IDLGroup

VISIT FRR

governance of natural resources

Natural resources are not just economic resources, they are also political resources. At local, national and international level, actors compete to control access to, and benefits from, natural resources. How these competitions are resolved, and who benefits from them, lie at the heart of natural resource governance.  

In situations where there is weak governance, poor people have few incentives to manage their resources for the long term and face significant barriers to building a sustainable livelihood for themselves. Insecure and biased property rights regimes can foster social and economic exclusion and generate conflict. A lack of effective management of common property resources can lead to over-exploitation, unregulated competition and resource degradation. Elite capture of resource revenues can prevent the benefits generated by natural resource wealth from reaching poor people. All of these processes undermine poor people’s livelihoods and increase their poverty and marginality.  The livelihoods of poor people are likely to be enhanced in circumstances of ‘good’ governance—where property rights regimes are predictable, secure and fair; effective institutions govern common pool resources; and the benefits of resource rents flow to the bulk of the population and not just to elites. In these circumstances, it is more likely that poor people are able to invest in the sustainable use of their resource base and use these natural assets as a foundation on which they can build a sustainable livelihood.

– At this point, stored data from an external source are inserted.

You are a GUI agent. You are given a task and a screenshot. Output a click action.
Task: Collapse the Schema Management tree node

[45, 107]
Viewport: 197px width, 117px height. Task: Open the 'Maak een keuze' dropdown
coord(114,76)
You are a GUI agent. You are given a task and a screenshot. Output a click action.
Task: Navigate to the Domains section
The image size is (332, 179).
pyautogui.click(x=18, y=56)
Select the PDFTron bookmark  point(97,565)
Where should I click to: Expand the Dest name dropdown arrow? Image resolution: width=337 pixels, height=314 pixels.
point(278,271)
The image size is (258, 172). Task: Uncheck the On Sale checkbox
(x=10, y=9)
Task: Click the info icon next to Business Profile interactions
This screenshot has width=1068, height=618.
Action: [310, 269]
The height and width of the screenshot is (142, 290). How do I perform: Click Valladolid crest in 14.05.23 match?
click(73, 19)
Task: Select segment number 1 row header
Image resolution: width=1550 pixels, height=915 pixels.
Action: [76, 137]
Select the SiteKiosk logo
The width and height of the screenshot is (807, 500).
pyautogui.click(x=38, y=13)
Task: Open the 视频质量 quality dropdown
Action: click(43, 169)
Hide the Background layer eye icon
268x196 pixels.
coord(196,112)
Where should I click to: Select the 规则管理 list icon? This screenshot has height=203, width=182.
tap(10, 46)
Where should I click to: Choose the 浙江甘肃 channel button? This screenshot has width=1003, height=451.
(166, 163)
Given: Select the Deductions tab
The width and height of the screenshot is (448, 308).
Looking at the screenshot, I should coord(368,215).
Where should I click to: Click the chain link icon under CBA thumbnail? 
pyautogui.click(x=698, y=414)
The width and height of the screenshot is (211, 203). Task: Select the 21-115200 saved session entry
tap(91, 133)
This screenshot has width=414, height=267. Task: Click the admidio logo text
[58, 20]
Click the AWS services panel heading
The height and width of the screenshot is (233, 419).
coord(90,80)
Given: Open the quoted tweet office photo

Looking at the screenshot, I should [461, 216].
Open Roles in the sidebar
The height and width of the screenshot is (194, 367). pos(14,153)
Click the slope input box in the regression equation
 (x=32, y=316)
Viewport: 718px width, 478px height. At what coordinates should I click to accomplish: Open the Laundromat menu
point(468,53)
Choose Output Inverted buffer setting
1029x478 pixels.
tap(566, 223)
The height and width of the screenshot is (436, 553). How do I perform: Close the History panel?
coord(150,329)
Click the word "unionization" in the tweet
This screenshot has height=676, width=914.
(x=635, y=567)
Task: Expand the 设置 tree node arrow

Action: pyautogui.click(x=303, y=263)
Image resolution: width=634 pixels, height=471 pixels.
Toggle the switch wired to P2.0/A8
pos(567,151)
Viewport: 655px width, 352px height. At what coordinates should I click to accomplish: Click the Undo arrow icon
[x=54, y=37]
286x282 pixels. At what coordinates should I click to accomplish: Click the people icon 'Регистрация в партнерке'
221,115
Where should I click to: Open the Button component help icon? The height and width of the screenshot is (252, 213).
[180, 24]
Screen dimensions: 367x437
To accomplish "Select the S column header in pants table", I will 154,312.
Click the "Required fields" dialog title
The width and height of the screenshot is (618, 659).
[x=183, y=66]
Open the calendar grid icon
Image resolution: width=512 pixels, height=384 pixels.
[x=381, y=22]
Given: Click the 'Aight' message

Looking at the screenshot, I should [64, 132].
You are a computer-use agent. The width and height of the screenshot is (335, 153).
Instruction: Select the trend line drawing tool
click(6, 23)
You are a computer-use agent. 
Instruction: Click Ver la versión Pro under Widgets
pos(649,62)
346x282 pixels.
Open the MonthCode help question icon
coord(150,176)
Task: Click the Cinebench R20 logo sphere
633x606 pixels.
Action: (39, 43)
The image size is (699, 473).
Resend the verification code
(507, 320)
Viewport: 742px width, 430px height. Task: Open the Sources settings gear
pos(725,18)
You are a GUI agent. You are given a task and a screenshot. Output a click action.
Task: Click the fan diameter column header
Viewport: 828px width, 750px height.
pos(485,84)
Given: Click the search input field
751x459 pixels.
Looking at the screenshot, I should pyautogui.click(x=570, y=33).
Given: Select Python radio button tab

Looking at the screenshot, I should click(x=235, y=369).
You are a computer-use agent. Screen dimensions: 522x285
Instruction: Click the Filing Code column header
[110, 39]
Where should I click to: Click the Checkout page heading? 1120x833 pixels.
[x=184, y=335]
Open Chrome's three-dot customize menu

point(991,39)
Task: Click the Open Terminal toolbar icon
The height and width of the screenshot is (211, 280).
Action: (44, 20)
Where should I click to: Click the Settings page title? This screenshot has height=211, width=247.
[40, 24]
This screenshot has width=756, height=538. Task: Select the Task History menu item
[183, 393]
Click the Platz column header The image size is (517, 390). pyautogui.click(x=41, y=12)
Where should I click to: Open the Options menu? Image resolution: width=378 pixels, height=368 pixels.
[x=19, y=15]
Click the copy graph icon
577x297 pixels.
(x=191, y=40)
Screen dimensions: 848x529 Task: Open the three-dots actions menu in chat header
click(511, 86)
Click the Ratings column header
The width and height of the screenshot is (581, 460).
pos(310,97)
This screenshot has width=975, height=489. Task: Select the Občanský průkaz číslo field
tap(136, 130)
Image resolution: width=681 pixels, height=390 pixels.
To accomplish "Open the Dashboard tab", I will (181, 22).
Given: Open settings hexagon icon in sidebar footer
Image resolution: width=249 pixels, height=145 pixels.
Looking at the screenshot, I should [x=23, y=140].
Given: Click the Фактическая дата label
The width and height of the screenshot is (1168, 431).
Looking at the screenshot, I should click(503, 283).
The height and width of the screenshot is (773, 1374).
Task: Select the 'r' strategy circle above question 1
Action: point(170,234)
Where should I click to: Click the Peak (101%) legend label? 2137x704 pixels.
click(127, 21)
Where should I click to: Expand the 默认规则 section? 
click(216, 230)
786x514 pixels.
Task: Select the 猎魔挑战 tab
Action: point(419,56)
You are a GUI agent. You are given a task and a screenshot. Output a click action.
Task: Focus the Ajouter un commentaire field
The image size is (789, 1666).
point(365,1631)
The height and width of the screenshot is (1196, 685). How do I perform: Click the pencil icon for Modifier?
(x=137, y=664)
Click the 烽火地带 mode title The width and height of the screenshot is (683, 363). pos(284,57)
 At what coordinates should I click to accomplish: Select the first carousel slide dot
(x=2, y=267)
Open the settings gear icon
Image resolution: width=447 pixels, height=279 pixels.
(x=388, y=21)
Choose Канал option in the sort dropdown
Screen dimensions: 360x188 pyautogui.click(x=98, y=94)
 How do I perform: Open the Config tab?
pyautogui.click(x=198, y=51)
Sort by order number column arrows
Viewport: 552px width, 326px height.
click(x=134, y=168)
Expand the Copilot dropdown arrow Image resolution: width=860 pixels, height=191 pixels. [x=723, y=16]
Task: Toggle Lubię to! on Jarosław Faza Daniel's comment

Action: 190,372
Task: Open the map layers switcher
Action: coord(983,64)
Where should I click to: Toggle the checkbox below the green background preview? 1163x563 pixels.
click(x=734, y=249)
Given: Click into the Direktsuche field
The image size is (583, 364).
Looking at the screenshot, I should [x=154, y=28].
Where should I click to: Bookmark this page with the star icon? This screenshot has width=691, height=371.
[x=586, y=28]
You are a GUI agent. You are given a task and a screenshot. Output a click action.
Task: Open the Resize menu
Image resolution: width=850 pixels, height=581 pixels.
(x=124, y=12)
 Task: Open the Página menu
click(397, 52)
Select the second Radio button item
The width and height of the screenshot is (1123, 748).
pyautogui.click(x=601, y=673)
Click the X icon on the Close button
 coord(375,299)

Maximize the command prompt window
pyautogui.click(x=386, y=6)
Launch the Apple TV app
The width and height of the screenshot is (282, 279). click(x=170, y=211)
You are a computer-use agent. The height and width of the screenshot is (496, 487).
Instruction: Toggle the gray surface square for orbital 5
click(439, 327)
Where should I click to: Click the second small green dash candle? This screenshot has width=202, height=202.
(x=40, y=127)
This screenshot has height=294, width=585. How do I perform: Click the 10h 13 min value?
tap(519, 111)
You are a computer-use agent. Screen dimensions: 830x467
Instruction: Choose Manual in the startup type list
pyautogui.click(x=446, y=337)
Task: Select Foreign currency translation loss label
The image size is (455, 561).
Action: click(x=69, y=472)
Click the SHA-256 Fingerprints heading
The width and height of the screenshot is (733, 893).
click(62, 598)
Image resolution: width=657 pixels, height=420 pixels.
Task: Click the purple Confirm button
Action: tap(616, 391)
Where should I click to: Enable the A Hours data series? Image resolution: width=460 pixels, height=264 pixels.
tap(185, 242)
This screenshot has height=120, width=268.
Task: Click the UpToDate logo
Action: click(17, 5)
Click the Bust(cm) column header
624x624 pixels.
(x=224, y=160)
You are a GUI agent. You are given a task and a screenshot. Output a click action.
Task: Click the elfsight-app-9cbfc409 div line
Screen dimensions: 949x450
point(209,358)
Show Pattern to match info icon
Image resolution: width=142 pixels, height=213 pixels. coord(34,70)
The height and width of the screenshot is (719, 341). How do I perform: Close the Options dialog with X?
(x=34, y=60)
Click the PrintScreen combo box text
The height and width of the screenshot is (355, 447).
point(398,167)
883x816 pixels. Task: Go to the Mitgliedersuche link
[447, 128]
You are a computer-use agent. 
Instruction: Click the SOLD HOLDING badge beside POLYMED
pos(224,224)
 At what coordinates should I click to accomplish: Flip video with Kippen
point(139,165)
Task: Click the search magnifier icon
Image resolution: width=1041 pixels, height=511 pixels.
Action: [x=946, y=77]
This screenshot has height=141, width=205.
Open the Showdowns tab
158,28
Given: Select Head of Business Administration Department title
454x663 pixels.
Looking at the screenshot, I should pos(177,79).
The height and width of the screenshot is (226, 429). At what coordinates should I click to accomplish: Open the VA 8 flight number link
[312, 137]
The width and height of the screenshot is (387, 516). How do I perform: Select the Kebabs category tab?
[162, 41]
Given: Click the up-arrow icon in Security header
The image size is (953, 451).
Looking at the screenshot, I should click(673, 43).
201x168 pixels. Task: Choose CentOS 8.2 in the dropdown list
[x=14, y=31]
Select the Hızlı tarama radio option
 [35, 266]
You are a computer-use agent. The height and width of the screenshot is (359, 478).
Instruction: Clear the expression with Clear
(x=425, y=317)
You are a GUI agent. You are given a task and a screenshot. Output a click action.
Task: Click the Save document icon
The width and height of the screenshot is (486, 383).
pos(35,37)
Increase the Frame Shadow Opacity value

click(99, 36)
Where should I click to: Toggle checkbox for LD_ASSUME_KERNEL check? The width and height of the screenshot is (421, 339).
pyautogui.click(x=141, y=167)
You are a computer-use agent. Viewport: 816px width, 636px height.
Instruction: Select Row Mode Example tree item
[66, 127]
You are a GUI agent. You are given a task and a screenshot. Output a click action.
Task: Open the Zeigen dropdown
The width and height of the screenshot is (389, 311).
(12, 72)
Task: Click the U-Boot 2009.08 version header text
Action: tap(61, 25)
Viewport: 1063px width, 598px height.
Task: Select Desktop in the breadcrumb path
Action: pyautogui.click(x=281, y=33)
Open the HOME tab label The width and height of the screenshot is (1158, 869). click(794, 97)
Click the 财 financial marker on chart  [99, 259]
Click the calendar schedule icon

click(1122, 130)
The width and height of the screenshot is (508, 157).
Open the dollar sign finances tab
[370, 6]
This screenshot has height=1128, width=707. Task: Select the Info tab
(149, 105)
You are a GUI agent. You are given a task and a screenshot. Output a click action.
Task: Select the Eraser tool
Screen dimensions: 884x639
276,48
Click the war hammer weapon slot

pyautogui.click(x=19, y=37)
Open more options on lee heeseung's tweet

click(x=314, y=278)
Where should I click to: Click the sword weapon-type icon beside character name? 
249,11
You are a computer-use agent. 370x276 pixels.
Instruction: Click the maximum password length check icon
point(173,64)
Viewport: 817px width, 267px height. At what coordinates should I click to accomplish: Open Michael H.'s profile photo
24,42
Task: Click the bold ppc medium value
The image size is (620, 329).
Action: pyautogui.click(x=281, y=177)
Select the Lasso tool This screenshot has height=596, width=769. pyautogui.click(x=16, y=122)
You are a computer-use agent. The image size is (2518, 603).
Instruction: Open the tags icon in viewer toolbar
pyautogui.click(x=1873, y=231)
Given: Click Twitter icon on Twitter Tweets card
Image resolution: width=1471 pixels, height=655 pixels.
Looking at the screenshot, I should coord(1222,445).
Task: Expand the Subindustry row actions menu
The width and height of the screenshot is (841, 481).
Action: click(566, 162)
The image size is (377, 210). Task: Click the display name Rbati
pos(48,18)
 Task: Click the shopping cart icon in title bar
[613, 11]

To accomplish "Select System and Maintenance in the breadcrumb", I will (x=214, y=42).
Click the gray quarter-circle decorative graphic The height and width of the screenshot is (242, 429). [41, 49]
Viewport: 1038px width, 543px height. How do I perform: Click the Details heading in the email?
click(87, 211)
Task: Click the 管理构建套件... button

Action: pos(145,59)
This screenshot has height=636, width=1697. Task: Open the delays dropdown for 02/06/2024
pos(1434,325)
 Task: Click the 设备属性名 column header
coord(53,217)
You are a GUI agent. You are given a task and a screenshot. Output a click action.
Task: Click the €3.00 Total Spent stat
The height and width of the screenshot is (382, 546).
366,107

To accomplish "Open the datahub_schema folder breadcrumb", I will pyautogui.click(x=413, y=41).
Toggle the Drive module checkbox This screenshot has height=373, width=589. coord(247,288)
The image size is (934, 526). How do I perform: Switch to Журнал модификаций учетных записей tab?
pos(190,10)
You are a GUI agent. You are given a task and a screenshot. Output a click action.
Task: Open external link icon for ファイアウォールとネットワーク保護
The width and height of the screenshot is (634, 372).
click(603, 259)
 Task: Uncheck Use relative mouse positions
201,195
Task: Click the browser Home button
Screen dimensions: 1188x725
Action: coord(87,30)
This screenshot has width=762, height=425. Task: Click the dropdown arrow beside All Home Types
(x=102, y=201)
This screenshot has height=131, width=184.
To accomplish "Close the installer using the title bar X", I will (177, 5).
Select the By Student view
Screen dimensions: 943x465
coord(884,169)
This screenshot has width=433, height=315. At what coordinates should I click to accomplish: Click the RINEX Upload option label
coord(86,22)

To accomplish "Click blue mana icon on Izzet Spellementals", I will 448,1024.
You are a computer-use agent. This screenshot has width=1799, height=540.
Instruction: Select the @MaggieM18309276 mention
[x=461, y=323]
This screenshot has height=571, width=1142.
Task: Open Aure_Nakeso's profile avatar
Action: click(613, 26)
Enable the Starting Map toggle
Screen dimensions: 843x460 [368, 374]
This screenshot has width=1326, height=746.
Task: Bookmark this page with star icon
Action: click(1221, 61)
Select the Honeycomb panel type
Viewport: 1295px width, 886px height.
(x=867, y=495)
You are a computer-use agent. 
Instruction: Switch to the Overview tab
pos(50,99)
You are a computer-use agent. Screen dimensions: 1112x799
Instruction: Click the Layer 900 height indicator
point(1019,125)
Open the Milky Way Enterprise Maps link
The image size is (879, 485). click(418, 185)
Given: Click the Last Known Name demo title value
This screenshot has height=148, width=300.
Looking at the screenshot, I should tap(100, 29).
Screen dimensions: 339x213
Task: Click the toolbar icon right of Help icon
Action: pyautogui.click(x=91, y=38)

theIDLgroup believes that effective and equitable governance of natural resources is essential in helping to lift poor people out of poverty and to the integrity and survival of the resource base.

Selected Experience:

  • Development of learning resources on NR Governance for DFID Livelihood Advisers;
  • DFID Options Paper on the role of Natural Resource in generating and  sustaining conflict;
  • Design of Zambia’s programme to improve the enabling environment of agriculture;
  • Advising the government of Ghana on its preparatory process for FLEGT (Forest Law Enforcement, Governance and Trade) negotiations with the EC.